24. The non-transitory computer readable medium of claim 23, wherein the code, if executed by the at least one computer processor, would further cause the virtual assistant to display results of the first interpretation and results of the alternative interpretation to the user.

25. The non-transitory computer readable medium of claim 14, wherein the code, if executed by the at least one computer processor, would further cause the virtual assistant to display the first sequence of words and the alternative sequence of words to the user.

26. The non-transitory computer readable medium of claim 14, wherein the code, if executed by the at least one computer processor, would further cause the virtual assistant to:

identify the presence of one or more indicator words in the second sequence of words; and

discard the indicator words prior to identifying that the second sequence of words matches the alternative sequence of words.

27. A method of identifying speech recognition errors, the method comprising:

receiving a first utterance;

recognizing a first sequence of words and an alternative sequence of words from the first utterance;

receiving a second utterance;

recognizing a second sequence of words from the second utterance;

identifying that the second sequence of words matches the alternative sequence of words; and

concluding that the first sequence of words had a speech recognition error.

28. The method of claim 27 further comprising:

displaying the first sequence of words and the alternative sequence of words to the user.

29. The method of claim 27 further comprising:

identifying the presence of one or more indicator words in the second sequence of words; and

discarding the indicator words prior to identifying that the second sequence of words matches the alternative sequence of words.

30. A method of identifying speech recognition errors, the method comprising:

receiving a first utterance;

recognizing a first sequence of words from the first utterance;

interpreting the first sequence of words to create a first interpretation;

interpreting the first sequence of words to create an alternative interpretation;

receiving a second utterance;

recognizing a second sequence of words from the second utterance;

interpreting the second sequence of words to create a second interpretation;

identifying that the second interpretation matches the alternative interpretation; and

concluding that the first interpretation had an interpretation error.

31. The method of claim 30 further comprising:

displaying results of the first interpretation and results of the alternative interpretation to the user.

32. An error-detecting speech recognition device comprising:

a speech recognition module that:

from a first speech utterance, produces a first sequence of words and an alternative sequence of words; and

from a second speech utterance, produces a second sequence of words; and

an identification module that identifies that the second sequence of words matches the alternative sequence of words,

wherein it can be concluded that the first sequence of words had a speech recognition error.

33. The error-detecting speech recognition device of claim 32 further comprising:

a module for displaying the first sequence of words and the alternative sequence of words to the user.

34. The error-detecting speech recognition device of claim 32 wherein the identification module:

identifies the presence of one or more indicator words in the second sequence of words; and

discards the indicator words prior to identifying that the second sequence of words matches the alternative sequence of words.

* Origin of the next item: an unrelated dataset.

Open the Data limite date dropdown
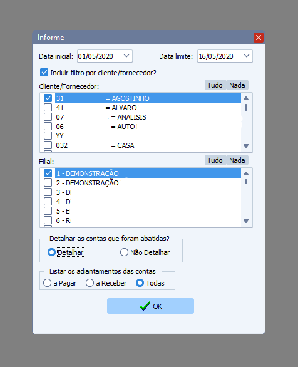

35. An error-detecting speech recognition device comprising:

a speech recognition module that:

from a second speech utterance, produces a second sequence of words;

an interpretation module that:

interprets the first sequence of words to create a first interpretation;

interprets the alternative sequence of words to create an alternative interpretation; and

interprets the second sequence of words to create a second interpretation; and

an identification module that identifies that the second interpretation matches the alternative interpretation,

36. The error-detecting speech recognition device of claim 35 further comprising a module for displaying results of the first interpretation and results of the alternative interpretation to the user.